Reading text:
——————
# Brian's equipment update



## BrianAbington (Mar 19, 2008)

Display: Insignia NS-42P650A11 42" plasma (made by samsung)

Bluray: Panasonic DMP-BD60 HDMI for picture, rca's connect the audio to the reciver

Cable/DVR: DCT6412 III (provided by Mediacom)

Video Games: Xbox 360, Nintendo Wii, old school 8bit nintendo

Internet/Network: Scientific Atlanta 2203 Modem, Net Gear N300 Router, Western Digital My World Book 1TB external hard drive

Reciver: Yamaha RX-V361

Wiring: Rocket fish HDMI, Monster cable component/optical audio cable for the 360, and acoustic research 12GA speaker cable.

Speakers: Klipsch KG 4.2 x2 Want to add a pair of 5.2's for the fronts...rebuild a 5.2 into a horizontal center, and move the current 4.2's to the rear sides for surrounds...I would also like to rebuild the front 3 to add a subwoofer to each. 

Then...build a large folded horn sub to boom out what the subs in the towers doesn't reach.


----------



## bambino (Feb 21, 2010)

looks like a nice setup! And adding more BOOM, that never a bad idea, i like it.


----------
——————
Task statement:
Reproduce the forum thread on Brian's home theater equipment in full, word for word.

Record set:
——————
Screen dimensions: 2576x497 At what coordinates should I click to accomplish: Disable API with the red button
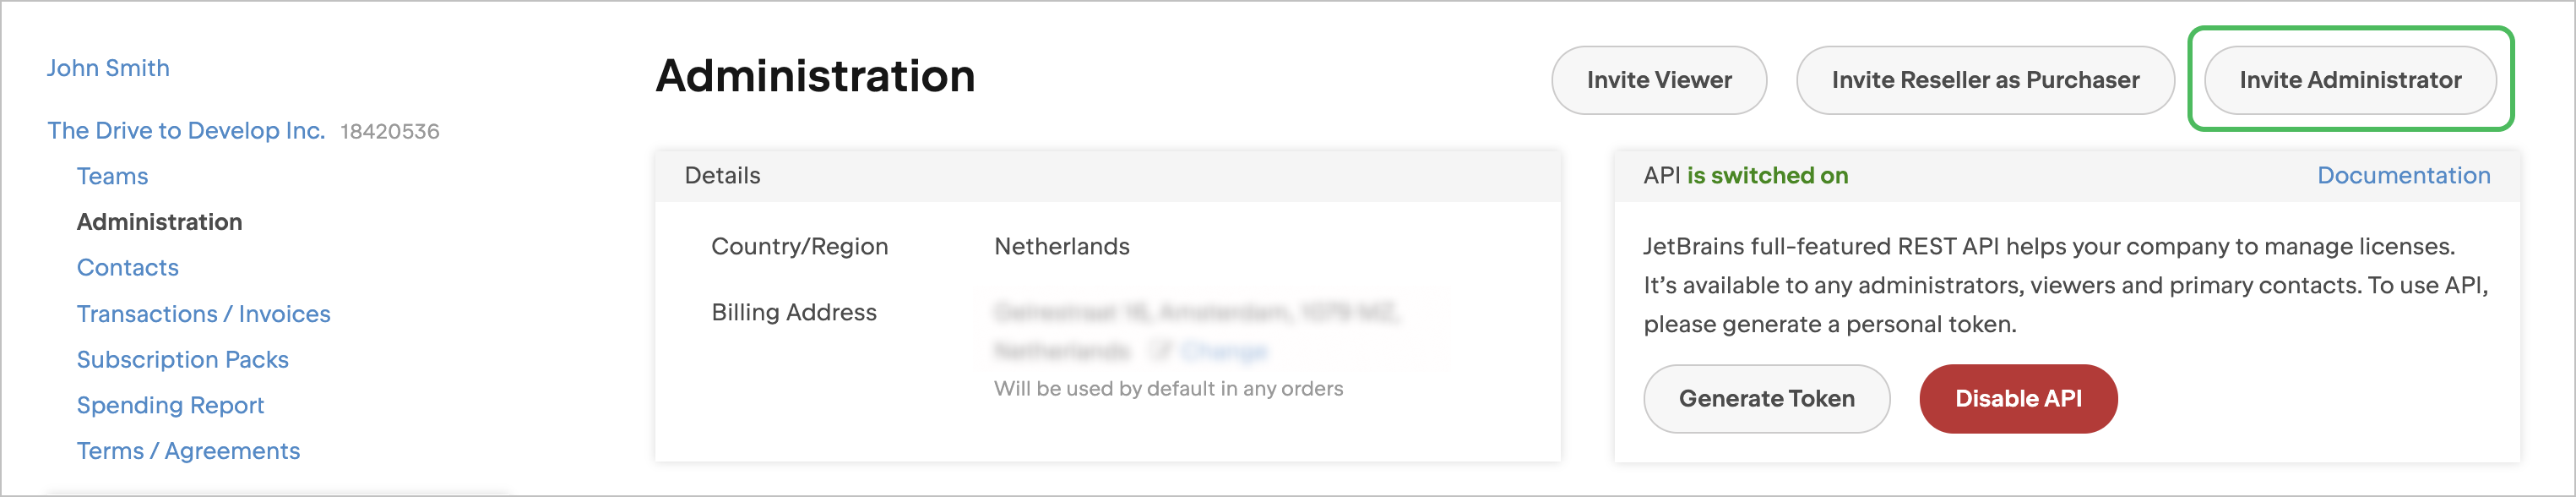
——————
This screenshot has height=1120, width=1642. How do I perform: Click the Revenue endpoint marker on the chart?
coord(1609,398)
——————
Final answer:
# Brian's equipment update



## BrianAbington (Mar 19, 2008)

Display: Insignia NS-42P650A11 42" plasma (made by samsung)

Bluray: Panasonic DMP-BD60 HDMI for picture, rca's connect the audio to the reciver

Cable/DVR: DCT6412 III (provided by Mediacom)

Video Games: Xbox 360, Nintendo Wii, old school 8bit nintendo

Internet/Network: Scientific Atlanta 2203 Modem, Net Gear N300 Router, Western Digital My World Book 1TB external hard drive

Reciver: Yamaha RX-V361

Wiring: Rocket fish HDMI, Monster cable component/optical audio cable for the 360, and acoustic research 12GA speaker cable.

Speakers: Klipsch KG 4.2 x2 Want to add a pair of 5.2's for the fronts...rebuild a 5.2 into a horizontal center, and move the current 4.2's to the rear sides for surrounds...I would also like to rebuild the front 3 to add a subwoofer to each. 

Then...build a large folded horn sub to boom out what the subs in the towers doesn't reach.


----------



## bambino (Feb 21, 2010)

looks like a nice setup! And adding more BOOM, that never a bad idea, i like it.


----------